Sierra Space, the company that is developing Dream Chaser, lost out on a major NASA contract to use it to fly people in 2014. It appealed, but lost that decision, too. Two years later, it secured a major procurement, this time to fly cargo and supplies to the International Space Station, not humans. It’s been five years, and it still hasn’t flown to space, despite spending $1 billion on the program.

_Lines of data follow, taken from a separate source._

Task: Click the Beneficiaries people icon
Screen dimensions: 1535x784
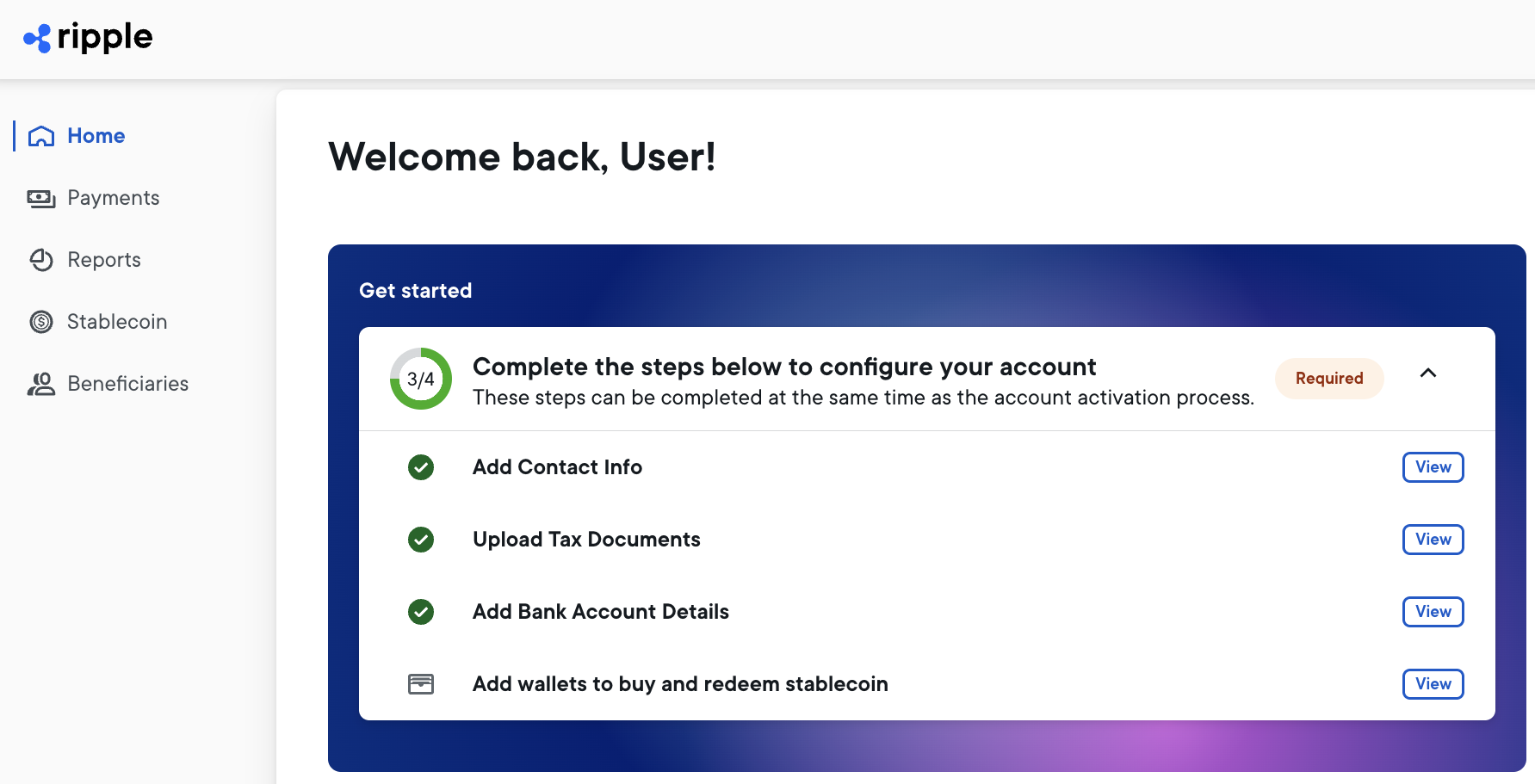Action: [x=41, y=384]
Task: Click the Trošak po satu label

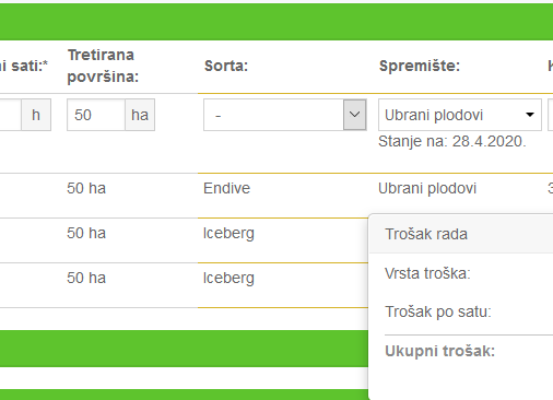Action: click(x=438, y=311)
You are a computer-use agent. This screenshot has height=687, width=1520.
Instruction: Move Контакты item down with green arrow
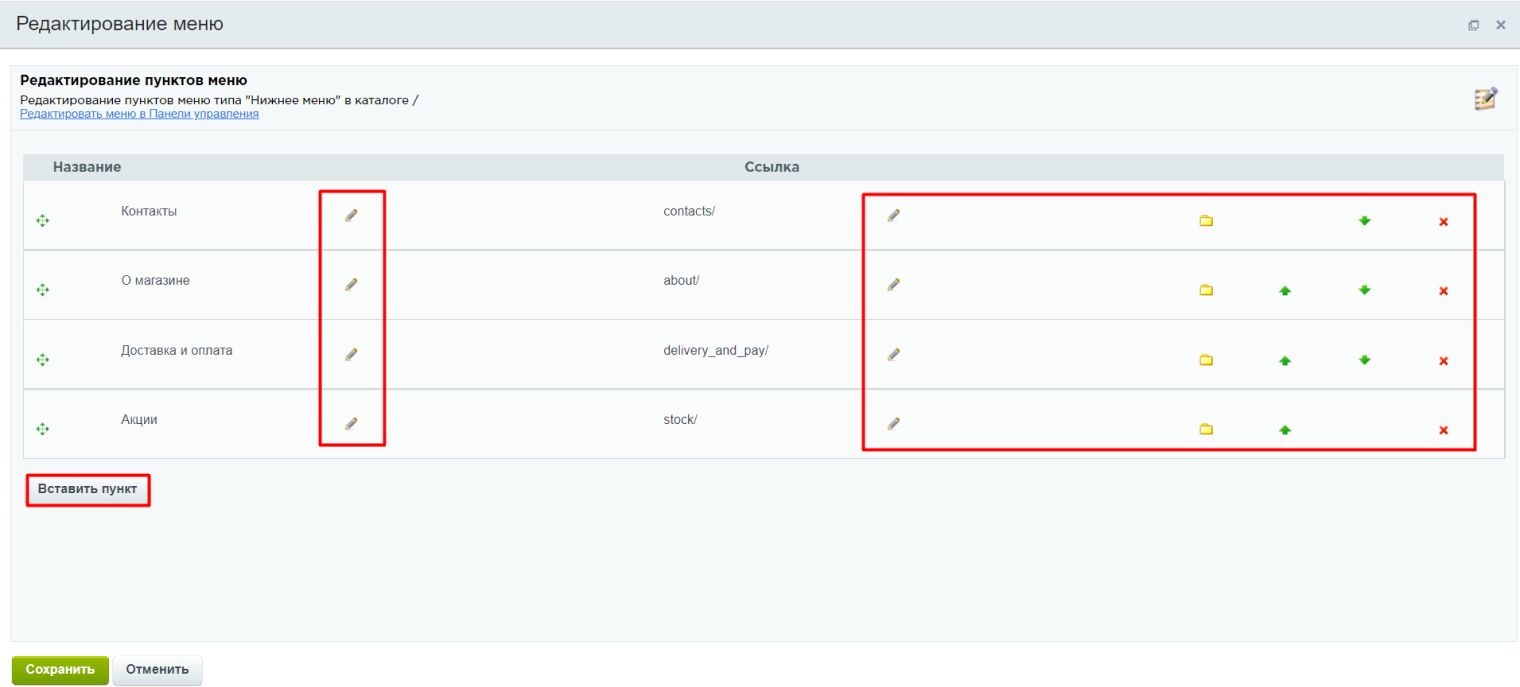[x=1364, y=221]
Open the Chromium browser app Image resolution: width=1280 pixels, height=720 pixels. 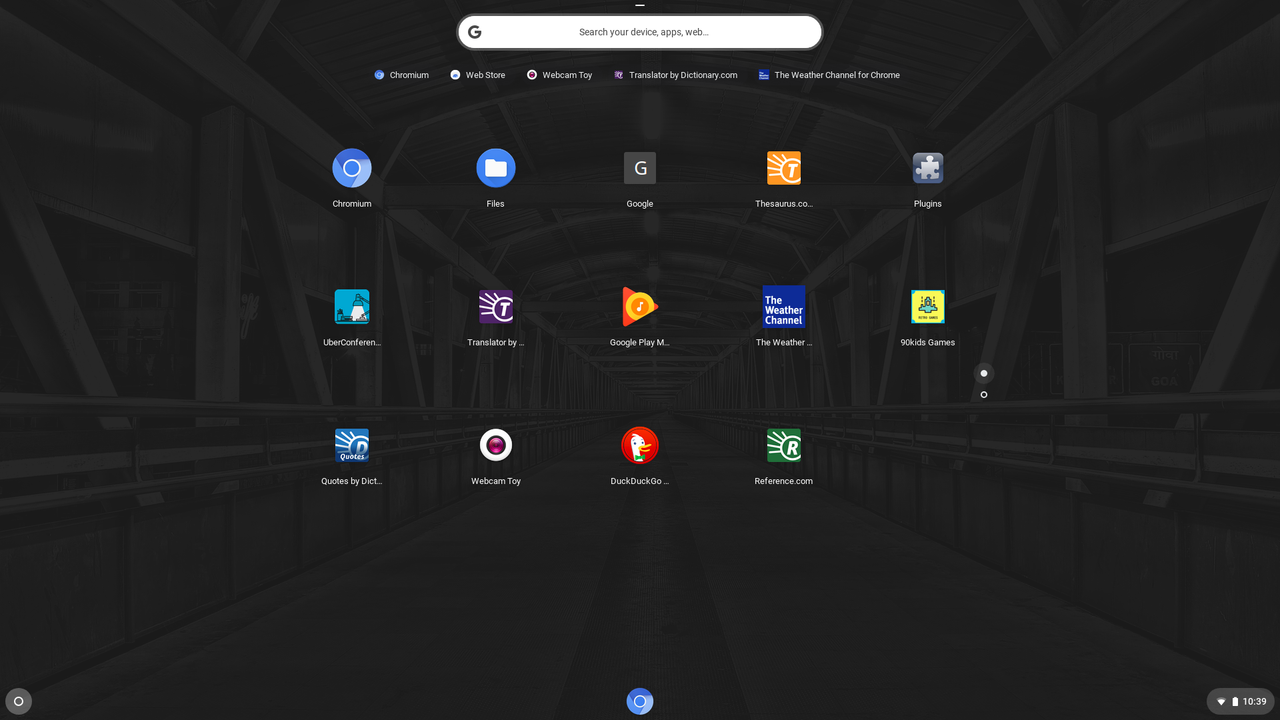(351, 167)
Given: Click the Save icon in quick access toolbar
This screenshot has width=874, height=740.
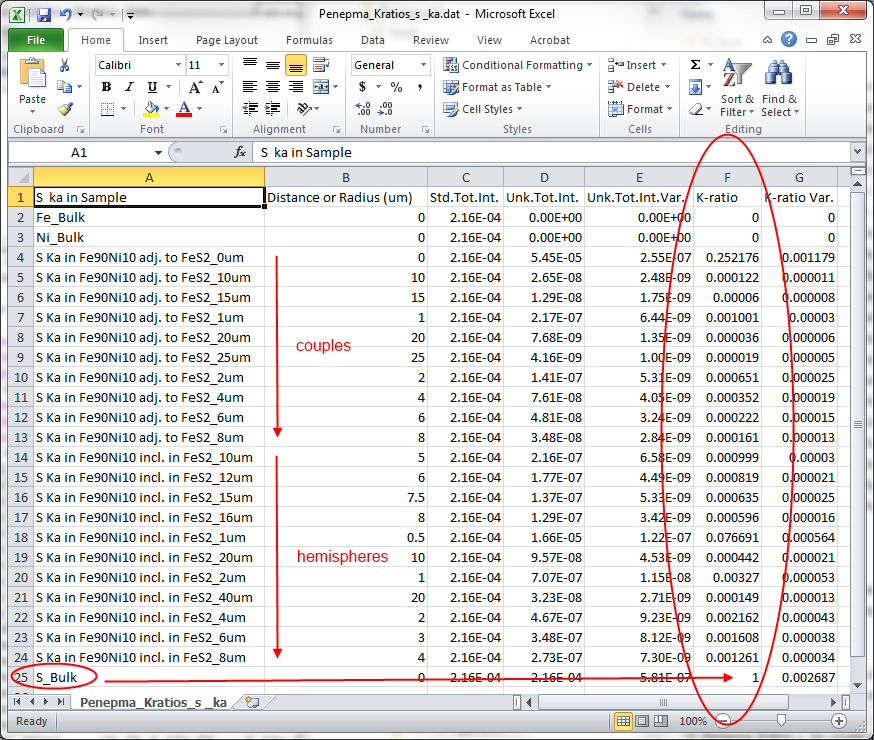Looking at the screenshot, I should (x=44, y=15).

But on Friday, Sierra Space announced it is getting a huge boost that it said would help get Dream Chaser off the ground, a $1.4 billion investment in a Series A funding round that the company says will help it fly astronauts by 2025. The investment marks the first time the Colorado-based company has brought in outside investors, and it comes as it is revamping the company to pursue a number of projects in an attempt to become a major player in the growing commercial space industry.
NASA has contracts with SpaceX and Boeing to fly astronauts to the space station. SpaceX has flown several missions so far, but Boeing has faltered and may not have its first flight with crew until late next year. That could provide an opportunity for Dream Chaser to get back into the picture, and company executives have discussed the possibility with NASA.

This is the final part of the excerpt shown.